I wrote a code which is facing kernel launch failure due to Device Illegal Address when I run it using cuda-gdb for a particular input. I ran it using cuda-memcheck and got Invalid write of size 4 error.The code is too big so I will explain the scenario here.

I have a main kernel to which I am passing an array pointer which serves as a stack. I have a device function which is called from the main kernel and uses the stack.

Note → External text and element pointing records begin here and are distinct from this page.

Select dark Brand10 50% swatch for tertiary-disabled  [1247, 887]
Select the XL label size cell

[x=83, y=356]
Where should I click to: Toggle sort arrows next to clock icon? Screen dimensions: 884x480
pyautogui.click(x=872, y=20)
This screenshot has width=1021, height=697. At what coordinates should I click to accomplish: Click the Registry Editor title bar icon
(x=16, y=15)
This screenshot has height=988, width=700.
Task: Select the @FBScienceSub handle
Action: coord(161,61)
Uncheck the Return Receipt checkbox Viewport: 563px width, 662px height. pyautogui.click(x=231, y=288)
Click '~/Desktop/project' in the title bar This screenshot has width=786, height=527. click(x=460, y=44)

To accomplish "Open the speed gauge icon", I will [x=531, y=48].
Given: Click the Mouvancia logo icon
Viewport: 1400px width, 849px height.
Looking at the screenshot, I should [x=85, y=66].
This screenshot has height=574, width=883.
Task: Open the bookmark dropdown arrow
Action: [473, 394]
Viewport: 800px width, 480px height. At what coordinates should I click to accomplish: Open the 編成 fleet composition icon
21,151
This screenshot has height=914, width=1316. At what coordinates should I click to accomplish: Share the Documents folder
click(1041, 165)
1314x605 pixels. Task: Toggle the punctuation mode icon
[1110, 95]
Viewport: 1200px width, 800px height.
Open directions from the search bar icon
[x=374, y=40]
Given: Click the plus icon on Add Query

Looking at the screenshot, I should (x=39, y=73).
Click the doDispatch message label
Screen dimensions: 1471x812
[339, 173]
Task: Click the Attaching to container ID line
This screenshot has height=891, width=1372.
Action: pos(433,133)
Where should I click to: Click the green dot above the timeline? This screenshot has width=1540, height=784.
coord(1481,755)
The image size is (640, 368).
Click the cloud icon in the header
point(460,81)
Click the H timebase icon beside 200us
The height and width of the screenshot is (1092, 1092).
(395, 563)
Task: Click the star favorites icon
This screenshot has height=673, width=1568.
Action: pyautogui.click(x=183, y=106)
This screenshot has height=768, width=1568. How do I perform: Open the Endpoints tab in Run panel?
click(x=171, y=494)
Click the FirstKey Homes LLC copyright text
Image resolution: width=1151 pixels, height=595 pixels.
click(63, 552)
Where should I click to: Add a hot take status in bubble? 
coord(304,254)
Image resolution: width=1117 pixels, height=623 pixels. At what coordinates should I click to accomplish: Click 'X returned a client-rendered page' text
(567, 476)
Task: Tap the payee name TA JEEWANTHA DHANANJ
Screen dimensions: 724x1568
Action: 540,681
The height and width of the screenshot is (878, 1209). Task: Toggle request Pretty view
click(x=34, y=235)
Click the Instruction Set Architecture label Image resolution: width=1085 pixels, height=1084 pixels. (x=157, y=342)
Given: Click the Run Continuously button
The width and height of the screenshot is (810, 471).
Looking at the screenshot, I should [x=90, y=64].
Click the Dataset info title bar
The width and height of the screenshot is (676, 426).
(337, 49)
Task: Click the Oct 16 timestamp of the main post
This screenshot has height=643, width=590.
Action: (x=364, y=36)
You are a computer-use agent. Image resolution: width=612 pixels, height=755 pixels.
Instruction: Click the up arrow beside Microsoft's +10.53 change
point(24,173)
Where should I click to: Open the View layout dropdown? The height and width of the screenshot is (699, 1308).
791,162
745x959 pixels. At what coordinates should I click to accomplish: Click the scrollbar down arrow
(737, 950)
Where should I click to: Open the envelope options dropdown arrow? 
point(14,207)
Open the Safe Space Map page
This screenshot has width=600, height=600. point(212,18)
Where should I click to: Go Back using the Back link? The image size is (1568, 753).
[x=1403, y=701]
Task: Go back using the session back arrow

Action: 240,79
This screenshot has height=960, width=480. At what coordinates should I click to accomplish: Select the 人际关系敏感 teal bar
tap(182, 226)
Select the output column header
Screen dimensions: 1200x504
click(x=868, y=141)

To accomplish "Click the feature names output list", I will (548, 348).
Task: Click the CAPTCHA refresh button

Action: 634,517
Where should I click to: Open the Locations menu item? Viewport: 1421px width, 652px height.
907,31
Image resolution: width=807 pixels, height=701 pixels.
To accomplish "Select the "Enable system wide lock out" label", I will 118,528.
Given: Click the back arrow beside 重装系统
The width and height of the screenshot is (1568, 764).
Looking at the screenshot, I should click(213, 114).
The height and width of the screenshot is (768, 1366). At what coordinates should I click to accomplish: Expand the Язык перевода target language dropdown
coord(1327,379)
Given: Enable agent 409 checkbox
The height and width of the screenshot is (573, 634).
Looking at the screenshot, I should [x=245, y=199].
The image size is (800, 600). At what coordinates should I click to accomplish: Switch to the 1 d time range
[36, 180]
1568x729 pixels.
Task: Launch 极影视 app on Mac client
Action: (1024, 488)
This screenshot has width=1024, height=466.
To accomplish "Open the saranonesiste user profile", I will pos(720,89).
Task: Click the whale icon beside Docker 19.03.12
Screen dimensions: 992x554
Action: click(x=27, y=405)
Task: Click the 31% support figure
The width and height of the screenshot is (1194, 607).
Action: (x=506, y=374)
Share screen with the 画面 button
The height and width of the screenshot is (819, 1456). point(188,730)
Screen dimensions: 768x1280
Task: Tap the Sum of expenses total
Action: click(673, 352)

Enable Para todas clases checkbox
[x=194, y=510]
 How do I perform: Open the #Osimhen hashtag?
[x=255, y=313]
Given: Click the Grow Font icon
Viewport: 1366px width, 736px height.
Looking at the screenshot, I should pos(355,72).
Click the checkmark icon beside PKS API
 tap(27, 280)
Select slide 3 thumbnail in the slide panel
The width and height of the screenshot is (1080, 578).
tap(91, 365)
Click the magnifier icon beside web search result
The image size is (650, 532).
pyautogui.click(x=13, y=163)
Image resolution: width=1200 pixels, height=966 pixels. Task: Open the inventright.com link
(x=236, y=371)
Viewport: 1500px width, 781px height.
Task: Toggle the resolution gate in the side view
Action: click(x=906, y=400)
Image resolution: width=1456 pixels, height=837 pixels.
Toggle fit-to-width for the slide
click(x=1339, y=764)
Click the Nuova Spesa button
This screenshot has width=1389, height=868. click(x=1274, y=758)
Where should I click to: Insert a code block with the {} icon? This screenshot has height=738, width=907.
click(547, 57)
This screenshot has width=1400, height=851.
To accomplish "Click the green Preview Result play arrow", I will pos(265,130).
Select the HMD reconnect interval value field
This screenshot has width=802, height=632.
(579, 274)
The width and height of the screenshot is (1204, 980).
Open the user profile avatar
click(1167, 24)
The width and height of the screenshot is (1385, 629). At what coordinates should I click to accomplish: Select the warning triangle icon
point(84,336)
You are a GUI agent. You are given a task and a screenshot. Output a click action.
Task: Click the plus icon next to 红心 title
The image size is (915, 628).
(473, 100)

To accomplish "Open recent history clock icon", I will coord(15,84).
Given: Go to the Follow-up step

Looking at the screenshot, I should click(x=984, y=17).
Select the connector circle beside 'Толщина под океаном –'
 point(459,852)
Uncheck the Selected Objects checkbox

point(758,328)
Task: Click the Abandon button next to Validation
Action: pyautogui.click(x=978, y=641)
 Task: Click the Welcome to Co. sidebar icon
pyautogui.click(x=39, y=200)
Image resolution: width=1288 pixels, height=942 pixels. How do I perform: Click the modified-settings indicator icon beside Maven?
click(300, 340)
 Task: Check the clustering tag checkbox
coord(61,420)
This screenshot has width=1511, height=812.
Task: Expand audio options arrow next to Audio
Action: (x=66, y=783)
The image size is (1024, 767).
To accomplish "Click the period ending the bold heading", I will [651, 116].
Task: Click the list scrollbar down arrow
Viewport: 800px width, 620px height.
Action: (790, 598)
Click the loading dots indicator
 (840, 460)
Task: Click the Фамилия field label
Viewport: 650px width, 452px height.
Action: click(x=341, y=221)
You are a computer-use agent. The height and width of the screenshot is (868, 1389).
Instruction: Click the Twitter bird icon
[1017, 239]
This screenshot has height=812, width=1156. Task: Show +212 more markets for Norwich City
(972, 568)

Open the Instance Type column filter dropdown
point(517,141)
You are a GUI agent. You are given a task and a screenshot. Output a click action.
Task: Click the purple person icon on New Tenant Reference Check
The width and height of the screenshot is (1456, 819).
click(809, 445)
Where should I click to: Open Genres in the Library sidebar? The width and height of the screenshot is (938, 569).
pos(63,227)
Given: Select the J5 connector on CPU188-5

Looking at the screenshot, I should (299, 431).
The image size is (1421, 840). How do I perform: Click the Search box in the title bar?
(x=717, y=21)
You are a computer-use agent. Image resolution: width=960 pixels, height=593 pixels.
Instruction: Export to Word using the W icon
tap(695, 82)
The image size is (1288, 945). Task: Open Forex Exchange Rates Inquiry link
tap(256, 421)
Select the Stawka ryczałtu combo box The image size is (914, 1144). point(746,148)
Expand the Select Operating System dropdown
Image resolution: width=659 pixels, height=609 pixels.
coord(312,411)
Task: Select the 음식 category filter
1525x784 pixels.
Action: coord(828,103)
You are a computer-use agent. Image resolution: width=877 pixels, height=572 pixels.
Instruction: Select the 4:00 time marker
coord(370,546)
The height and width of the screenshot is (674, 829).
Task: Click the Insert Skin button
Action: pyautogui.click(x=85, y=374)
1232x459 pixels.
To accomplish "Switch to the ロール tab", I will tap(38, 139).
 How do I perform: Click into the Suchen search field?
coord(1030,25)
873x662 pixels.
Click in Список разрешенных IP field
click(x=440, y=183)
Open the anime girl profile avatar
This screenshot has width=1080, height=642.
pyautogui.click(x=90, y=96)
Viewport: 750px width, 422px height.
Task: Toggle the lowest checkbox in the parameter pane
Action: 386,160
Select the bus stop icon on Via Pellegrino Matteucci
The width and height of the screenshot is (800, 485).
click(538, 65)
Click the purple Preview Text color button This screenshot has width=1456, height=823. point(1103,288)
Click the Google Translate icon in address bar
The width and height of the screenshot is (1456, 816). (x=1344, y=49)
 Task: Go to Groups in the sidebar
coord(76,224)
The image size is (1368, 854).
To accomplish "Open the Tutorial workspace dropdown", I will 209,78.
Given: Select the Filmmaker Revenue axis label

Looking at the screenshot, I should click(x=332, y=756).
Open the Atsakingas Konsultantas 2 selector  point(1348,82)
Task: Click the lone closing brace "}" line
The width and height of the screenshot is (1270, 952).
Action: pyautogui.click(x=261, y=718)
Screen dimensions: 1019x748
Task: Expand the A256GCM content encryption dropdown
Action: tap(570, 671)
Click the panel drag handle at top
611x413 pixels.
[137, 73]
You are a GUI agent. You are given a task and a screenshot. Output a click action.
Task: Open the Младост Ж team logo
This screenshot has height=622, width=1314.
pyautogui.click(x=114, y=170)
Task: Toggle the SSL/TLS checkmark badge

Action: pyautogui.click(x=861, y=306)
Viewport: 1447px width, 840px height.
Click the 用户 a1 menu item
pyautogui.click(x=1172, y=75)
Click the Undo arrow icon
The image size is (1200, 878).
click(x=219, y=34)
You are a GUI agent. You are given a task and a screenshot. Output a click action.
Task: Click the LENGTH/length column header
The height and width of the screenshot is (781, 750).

__device__ void find(int v , int* p, int* pv,int n, int* d_stackContents)
{

    int d_stackTop;
    d_stackTop = -1;
    *pv = p[v];
    if(*pv == -1){
            *pv = v;

    }
    else{
    cuPrintf("Stack top is %d\n",d_stackTop);
    d_stackTop = d_stackTop + 1;
    d_stackContents[d_stackTop] = v;
    cuPrintf("Stack top is %d\n",d_stackTop);
    while(*pv != -1){
            d_stackTop = d_stackTop + 1;
            d_stackContents[d_stackTop] = *pv;
            cuPrintf("Stack top is %d\n",d_stackTop);
            *pv = p[*pv];
    }

}

The error is occurring at d_stackContents[d_stackTop] = *pv;

I am calling the device function in the main kernel as follows:

find(v[idx], p,&pv,n, d_stackContents);

where idx = threadIdx.x + blockDim.x * blockIdx.x and I have declared pv as int pv;

Also, the d_stackContents array is allocated in main using cudaMalloc and passed as an argument to the main kernel

1

1 Answers

4
votes

This won't work unless you call your kernel with a single thread in a single block. Otherwise all threads scribble over each other's stack. If you then dereference a pointer that was stored on the corrupted stack, it would immediately explain why your code tries to access an illegal address.

You need to use separate stacks for each thread, or a single stack with a stack pointer in global memory that is manipulated only via atomic operations.